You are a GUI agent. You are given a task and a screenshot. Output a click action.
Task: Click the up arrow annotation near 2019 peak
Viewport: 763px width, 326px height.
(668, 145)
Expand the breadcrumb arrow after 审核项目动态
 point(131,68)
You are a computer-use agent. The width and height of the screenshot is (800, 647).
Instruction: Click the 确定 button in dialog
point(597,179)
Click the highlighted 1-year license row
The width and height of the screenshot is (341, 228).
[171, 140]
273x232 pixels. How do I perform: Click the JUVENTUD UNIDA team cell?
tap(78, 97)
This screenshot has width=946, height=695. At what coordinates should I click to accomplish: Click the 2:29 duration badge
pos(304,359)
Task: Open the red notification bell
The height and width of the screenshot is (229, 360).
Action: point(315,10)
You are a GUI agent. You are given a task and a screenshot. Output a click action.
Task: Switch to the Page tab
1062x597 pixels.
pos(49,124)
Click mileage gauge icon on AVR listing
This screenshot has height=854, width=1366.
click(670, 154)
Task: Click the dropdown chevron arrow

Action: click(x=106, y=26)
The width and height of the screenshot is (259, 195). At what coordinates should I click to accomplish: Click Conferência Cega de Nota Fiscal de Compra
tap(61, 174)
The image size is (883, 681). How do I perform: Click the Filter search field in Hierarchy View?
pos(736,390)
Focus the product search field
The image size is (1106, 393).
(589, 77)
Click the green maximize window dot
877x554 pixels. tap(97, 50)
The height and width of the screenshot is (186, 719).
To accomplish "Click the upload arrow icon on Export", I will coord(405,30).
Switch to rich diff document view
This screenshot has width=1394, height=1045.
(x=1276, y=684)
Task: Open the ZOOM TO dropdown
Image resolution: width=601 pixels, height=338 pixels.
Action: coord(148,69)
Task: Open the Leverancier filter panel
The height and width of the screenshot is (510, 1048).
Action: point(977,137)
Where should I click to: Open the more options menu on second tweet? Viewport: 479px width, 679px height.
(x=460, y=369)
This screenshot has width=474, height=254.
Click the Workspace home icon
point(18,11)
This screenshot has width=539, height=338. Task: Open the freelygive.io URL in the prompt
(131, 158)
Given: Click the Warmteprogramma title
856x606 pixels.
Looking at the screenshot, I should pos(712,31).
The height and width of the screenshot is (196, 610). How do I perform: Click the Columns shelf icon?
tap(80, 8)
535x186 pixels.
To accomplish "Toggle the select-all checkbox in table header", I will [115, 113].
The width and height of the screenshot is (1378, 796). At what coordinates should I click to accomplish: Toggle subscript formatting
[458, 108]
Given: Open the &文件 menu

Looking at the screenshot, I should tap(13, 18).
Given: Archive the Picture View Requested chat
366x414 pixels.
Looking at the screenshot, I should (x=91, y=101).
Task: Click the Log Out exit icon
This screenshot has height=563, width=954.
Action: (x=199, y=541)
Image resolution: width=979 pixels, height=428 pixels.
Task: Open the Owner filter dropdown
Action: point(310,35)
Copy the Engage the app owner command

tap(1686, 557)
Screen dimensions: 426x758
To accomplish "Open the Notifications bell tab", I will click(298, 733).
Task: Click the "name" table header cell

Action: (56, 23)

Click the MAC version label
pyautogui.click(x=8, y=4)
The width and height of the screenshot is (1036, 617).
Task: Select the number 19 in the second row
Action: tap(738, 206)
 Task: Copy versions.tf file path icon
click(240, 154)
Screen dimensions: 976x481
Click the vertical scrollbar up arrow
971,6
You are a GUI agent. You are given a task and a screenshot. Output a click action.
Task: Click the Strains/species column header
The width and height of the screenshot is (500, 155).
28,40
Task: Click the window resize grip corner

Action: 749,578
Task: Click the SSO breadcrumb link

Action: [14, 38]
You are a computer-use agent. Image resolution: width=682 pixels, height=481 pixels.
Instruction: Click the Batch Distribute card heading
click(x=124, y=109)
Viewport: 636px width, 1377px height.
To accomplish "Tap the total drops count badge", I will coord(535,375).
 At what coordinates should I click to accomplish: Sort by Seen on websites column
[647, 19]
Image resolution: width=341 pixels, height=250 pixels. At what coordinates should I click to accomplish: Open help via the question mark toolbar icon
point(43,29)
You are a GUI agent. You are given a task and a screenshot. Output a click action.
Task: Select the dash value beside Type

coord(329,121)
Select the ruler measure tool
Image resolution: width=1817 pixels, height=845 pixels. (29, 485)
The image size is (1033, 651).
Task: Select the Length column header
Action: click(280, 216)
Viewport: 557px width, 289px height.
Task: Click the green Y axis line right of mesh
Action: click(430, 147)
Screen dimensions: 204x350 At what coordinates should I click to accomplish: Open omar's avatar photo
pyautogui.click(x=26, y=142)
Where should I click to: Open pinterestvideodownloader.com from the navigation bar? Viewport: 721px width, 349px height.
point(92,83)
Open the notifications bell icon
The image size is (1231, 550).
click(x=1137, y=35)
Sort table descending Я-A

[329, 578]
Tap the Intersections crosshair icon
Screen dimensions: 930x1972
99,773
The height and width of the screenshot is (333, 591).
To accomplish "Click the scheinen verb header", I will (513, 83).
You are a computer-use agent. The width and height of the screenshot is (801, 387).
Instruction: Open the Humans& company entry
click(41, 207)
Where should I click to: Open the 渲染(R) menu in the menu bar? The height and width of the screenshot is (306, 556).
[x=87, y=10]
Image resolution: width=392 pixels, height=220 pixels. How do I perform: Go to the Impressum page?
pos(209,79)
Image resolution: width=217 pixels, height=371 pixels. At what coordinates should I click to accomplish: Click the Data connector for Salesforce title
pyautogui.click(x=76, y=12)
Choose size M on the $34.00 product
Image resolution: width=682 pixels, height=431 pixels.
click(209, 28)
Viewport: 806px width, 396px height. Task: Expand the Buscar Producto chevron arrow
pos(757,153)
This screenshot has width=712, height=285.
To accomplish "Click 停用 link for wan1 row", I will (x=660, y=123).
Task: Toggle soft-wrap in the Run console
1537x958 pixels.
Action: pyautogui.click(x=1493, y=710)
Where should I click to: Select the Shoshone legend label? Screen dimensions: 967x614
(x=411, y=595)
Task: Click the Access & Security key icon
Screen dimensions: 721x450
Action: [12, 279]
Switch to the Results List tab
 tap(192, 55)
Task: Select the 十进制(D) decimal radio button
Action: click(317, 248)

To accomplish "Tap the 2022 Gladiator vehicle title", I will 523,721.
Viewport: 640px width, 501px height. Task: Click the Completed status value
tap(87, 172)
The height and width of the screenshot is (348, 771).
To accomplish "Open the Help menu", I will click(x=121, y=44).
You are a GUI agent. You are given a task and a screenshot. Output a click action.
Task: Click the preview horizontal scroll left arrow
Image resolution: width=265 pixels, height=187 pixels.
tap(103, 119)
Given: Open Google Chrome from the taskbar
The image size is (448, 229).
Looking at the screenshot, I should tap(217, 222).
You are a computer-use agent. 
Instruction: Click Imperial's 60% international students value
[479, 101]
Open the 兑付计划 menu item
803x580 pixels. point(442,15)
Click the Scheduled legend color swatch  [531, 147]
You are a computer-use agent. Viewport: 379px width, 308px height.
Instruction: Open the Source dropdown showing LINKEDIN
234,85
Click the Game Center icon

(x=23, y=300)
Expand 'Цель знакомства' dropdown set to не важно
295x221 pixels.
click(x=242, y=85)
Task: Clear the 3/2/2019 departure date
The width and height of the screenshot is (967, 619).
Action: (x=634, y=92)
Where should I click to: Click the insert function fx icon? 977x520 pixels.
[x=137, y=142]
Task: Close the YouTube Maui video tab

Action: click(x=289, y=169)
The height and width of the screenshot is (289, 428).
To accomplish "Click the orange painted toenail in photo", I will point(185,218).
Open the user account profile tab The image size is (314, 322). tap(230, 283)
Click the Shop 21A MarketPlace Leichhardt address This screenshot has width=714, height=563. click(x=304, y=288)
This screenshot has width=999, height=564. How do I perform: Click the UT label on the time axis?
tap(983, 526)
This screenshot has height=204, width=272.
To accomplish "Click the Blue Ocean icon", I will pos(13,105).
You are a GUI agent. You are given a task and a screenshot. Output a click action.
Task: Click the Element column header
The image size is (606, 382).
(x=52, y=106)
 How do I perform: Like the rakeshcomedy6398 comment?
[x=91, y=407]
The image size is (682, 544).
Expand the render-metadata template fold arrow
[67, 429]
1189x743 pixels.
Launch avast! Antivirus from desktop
++++++
» **EXERCISE**:
Find each line in the records above that contains "computer", and copy it.

» **SOLVED PROBLEM**:
You are a computer-use agent. The width and height of the screenshot is (800, 647).
You are a computer-use agent. Image resolution: width=682 pixels, height=481 pixels.
You are a computer-use agent. The width and height of the screenshot is (801, 387).
You are a computer-use agent. 
You are a computer-use agent. Viewport: 379px width, 308px height.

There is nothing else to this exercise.